Podré decir de Foglia lo que alguna vez Borges dijo de Fernández Moreno y el sencillismo: “Hizo algo mágico: miró a su alrededor”[10]. Foglia sabe ser auténtico a la hora de transmitir una imagen. Lo hace con total conocimiento de los mecanismos de esa transmisión y sin reparar en exquisiteces anacrónicas; lo hace habiendo leído con detenimiento a sus maestros y aplaudido con fervor aquello que luego haría propio; lo hace apelando a una comunión entre la realidad y la emoción; lo hace con humor; lo hace con la naturalidad de una retórica sencilla; lo hace con cualquier atuendo o máscara; dice la verdad.

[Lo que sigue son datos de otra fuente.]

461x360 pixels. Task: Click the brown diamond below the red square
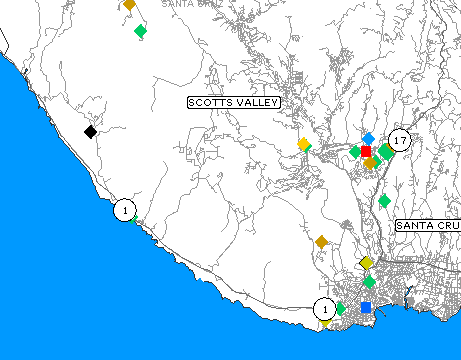pos(370,163)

                                                                                                                  Facundo D'Onofrio.


[1] RILKE, R., M.
[2] FOGLIA, P., Lugano I y II, Viajero Insomne, Bs. As., 2014.
[3] SHAKESPEARE, W., King Richard The Third, The complete works of William Shakespeare, Barnes & Noble, New York, 1994.
[4] FOGLIA, P., op. cit.
[5] VAN GOGH, V., Cartas a Theo, 237 H, Adriana Hidalgo Editora, Bs. As., 2002.
[6] Ibídem, 429 H.
[7] FOGLIA, P., Temperley, En el aura del sauce, Buenos Aires, 2011.
[8] LESSING, E., Dramaturgie de Hambourg, KLVIII, P. 236, traducción francesa de 1869, citada en TODOROV, T., Los géneros del discurso, Waldhuter editores, Buenos Aires, 2012.
[9] FOGLIA, P., La escafandra, Mágicas naranjas, Buenos Aires, 2015.
[10] Cita de VILLORDO, H., O., 50 años de poesía argentina contemporánea, Revista Cultura, Patricio Lóizaga editor, Buenos Aires, 1985.